Reputation: 9373
I am trying to use scipy to do erosion and dilation of an image. It seems pretty straightforward using scipy -> binary_erosion / dialation
. However, the output is not at all what is expected.
Here is my basic code:
import scipy
from scipy import ndimage
import matplotlib.pyplot as plt
import numpy as np
import Image
#im = Image.open('flower.png')
im = ndimage.imread('flower.png')
im = ndimage.binary_erosion(im).astype(np.float32)
scipy.misc.imsave('erosion.png', im)
im2 = Image.open('flower.png')
im2 = ndimage.binary_dilation(im2)
scipy.misc.imsave('dilation.png', im2)
This is the output:
The output for dilation is just a completely white image for the original "flower.png"

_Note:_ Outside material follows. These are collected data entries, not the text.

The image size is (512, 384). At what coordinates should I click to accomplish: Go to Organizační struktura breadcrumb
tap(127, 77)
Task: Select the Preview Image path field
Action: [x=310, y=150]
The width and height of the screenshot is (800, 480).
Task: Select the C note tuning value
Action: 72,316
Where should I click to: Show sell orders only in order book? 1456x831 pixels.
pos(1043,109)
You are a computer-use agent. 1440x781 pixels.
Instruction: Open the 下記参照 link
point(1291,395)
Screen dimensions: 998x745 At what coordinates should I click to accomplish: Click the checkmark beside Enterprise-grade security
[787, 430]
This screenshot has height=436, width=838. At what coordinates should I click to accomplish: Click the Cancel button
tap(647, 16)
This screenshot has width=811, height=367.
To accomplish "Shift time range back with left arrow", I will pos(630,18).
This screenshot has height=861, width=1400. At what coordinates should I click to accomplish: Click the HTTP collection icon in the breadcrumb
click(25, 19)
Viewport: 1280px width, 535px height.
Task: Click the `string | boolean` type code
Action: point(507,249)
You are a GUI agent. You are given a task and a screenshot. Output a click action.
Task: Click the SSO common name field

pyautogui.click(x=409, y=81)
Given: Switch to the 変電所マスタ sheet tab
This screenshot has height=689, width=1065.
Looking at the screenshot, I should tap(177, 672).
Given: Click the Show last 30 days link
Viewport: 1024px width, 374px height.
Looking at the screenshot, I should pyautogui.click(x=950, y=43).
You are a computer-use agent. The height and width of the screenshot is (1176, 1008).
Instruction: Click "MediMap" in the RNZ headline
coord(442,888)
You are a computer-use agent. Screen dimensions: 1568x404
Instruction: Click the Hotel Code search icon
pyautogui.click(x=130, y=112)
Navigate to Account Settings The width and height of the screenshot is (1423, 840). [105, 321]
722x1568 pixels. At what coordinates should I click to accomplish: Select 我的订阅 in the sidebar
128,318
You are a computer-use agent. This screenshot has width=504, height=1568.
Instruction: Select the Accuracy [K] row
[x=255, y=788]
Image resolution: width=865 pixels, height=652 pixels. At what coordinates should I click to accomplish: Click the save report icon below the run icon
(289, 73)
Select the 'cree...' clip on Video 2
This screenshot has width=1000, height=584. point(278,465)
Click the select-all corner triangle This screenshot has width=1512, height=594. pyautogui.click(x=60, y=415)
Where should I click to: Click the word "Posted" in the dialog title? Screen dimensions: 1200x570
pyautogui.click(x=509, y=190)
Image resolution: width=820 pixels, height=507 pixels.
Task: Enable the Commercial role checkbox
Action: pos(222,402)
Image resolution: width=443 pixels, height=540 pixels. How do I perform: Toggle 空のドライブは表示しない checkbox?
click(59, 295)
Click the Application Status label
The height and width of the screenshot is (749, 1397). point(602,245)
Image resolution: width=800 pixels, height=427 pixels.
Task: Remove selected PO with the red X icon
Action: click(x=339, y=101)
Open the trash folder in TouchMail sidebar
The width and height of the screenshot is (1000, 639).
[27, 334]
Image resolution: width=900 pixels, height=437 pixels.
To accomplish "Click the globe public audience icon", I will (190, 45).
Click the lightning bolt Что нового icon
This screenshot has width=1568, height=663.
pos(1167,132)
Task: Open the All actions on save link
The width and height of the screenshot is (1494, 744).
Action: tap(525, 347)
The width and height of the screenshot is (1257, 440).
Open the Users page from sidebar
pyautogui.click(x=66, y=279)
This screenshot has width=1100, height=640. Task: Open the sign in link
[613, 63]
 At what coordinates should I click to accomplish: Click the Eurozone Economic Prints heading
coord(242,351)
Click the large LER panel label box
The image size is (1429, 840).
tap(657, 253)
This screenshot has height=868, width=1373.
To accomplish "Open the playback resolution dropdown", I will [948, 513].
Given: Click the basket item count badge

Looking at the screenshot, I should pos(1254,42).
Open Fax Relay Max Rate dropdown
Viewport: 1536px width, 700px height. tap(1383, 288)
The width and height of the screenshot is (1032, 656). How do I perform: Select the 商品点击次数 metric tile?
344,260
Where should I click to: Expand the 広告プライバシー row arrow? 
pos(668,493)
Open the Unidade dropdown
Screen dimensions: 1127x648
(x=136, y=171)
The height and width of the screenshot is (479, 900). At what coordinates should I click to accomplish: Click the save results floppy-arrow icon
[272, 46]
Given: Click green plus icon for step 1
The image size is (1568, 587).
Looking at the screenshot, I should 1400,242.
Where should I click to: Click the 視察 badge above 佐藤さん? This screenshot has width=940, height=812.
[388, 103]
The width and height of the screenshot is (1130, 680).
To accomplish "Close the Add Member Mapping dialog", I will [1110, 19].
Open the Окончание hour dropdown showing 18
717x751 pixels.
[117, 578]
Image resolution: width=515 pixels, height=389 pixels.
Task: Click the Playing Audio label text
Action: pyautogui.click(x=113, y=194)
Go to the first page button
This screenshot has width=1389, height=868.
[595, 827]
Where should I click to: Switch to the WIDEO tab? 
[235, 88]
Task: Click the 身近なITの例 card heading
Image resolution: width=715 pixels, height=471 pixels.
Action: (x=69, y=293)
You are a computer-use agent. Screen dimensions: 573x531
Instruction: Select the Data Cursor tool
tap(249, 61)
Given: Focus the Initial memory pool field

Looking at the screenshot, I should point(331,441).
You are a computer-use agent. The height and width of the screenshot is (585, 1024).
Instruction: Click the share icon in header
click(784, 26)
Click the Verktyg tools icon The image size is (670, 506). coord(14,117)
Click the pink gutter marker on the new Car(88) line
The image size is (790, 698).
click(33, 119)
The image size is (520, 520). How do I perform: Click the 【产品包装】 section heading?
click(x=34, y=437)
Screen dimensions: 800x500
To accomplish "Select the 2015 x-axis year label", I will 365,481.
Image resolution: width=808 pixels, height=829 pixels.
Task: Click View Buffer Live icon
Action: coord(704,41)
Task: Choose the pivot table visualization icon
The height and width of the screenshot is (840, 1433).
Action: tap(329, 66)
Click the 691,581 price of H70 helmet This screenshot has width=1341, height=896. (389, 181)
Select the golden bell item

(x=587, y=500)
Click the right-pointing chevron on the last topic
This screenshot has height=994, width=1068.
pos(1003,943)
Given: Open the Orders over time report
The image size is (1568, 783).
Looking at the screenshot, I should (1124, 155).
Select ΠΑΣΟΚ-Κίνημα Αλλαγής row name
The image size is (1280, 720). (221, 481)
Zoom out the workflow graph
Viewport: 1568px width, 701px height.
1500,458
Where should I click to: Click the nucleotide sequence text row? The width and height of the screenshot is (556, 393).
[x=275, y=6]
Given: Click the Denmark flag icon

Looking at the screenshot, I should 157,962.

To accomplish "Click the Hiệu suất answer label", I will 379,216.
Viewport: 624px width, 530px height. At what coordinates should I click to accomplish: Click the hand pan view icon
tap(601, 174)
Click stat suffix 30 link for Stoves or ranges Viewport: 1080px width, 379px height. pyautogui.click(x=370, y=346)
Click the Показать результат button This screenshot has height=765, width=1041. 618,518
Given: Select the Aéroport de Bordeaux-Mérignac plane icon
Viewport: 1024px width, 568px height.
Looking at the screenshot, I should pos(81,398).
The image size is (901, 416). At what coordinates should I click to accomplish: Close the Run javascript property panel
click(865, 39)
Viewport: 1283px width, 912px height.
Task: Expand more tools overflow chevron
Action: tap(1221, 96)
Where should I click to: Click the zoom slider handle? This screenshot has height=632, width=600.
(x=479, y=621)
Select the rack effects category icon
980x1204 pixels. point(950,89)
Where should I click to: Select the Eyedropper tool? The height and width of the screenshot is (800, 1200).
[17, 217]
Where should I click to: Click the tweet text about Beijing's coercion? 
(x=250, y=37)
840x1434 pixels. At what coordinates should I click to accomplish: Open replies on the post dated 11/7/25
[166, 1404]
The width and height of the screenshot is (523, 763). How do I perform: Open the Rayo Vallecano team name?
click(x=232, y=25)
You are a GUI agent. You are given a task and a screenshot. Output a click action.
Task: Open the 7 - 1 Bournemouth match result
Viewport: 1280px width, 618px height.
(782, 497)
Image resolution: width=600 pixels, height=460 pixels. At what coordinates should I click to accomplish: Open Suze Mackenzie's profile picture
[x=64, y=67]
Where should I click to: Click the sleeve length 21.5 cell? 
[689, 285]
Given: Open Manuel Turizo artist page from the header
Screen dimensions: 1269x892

I believe that I must specify a better kernel or mask but am not really sure why I am getting a green output for erosion and completely white output for dilation.
Upvotes: 13
Views: 17994
Reputation: 9373
I was using the binary erosion instead of the grey erosion array. I converted the original image to greyscale by using flatten=true
like so:
im = scipy.misc.imread('flower.png', flatten=True).astype(np.uint8)
then called:
im1 = ndimage.grey_erosion(im, size=(15,15))
And got a nicely eroded picture, although it is greyscale.
Upvotes: 13
Reputation: 35115
You have two problems: as noted in the comment by @theta, binary ops expect input consisting only of 0 and 1. The second issue is the nd
in ndimage
--- you supply in an array of shape (nx, ny, 3)
. The last length-3 axis is considered to be a third spatial dimension, not the three color channels.